The way that we did this is by using a propensity score analysis which is a statistical method to essentially create pseudo-randomised cohorts of two balanced cohorts of patients. We used US patients that were in a Medicare database and linked to the SEER database and balanced two cohorts, one who had received triplet induction therapy of Revlimid, Velcade and dexamethasone and the other half being a cohort that received the combination of either Revlimid and dexamethasone or Velcade and dexamethasone. We then used statistical methods to balance these cohorts and found that the patients who received three drugs, Revlimid, Velcade and dexamethasone, had a longer time to treatment failure or need to initiate another therapy or death as well as a longer overall survival as compared to those patients who received either doublet therapy of Revlimid dexamethasone or Velcade dexamethasone.

So we confirmed that triplet is better than doublet simply by using statistical methods with real world patients, if you will, not in a clinical trial.

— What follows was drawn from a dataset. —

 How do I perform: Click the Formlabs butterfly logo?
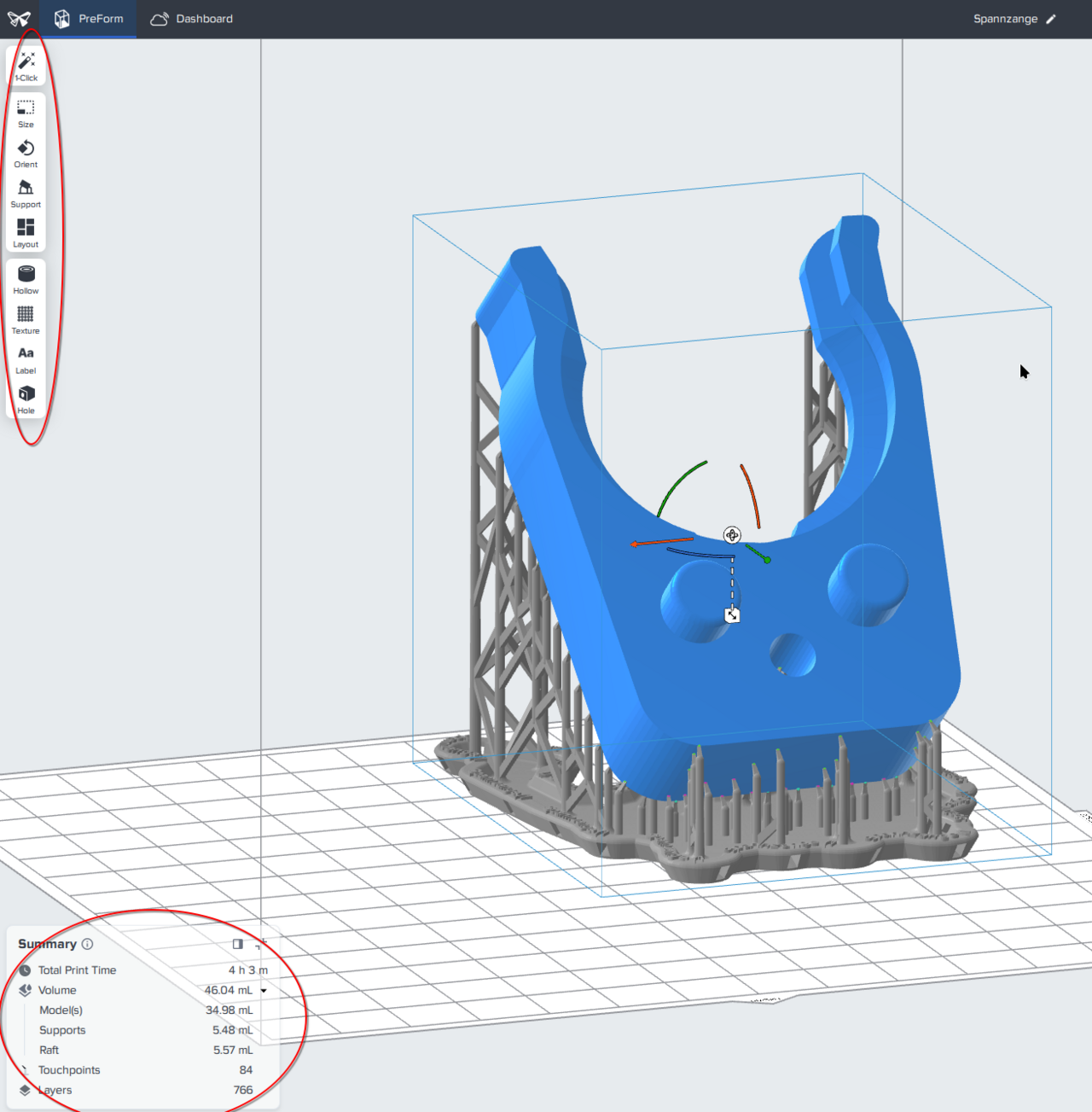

We then went on to say, ‘Okay, well we’ve never actually compared Revlimid and dexamethasone to Velcade and dexamethasone in a prospective trial.’ So we used the same methods to balance two cohorts, patients who received Revlimid and dexamethasone and those who received Velcade and dexamethasone and compared their time to treatment failure and overall survival and actually found somewhat surprisingly that the patients who received Revlimid and dexamethasone had a slightly longer time to treatment failure, or they were responding to therapy longer, and also had a slightly longer overall survival.  Now this is outside the context of a prospective clinical trial but this is oftentimes the best we can do with what we have, knowing that a prospective clinical trial is not on the horizon.

We didn’t find any surprising toxicities in the patients who were included in the analysis, that the patients who received Revlimid had higher rates of thrombosis and the patients who received Velcade had higher rates of peripheral neuropathy, these are well-known potential side effects of the treatments.

Why is it important to focus on older patients?

Really because the average myeloma patient is somebody who is in their sixties and it’s very rare, only a couple of percent of patients are under the age of 40. The majority of myeloma patients are in their sixties or even older. So as life proceeds we know we can build different medical conditions that we have to take care of and, for us, when we’re sitting down across from somebody in a clinic how do we best assess that person and help them feel as good as they can for as long as they can? And oftentimes that’s an older patient.

What are the next steps?

Really the next steps are to expand the evaluation and to compare different induction regimens. So we’re working on comparing Velcade and dexamethasone to another triplet that has frequently been used in the US and around the world – CyBorD or cyclophosphamide, Velcade and dexamethasone. That’s coming up for ASH this year.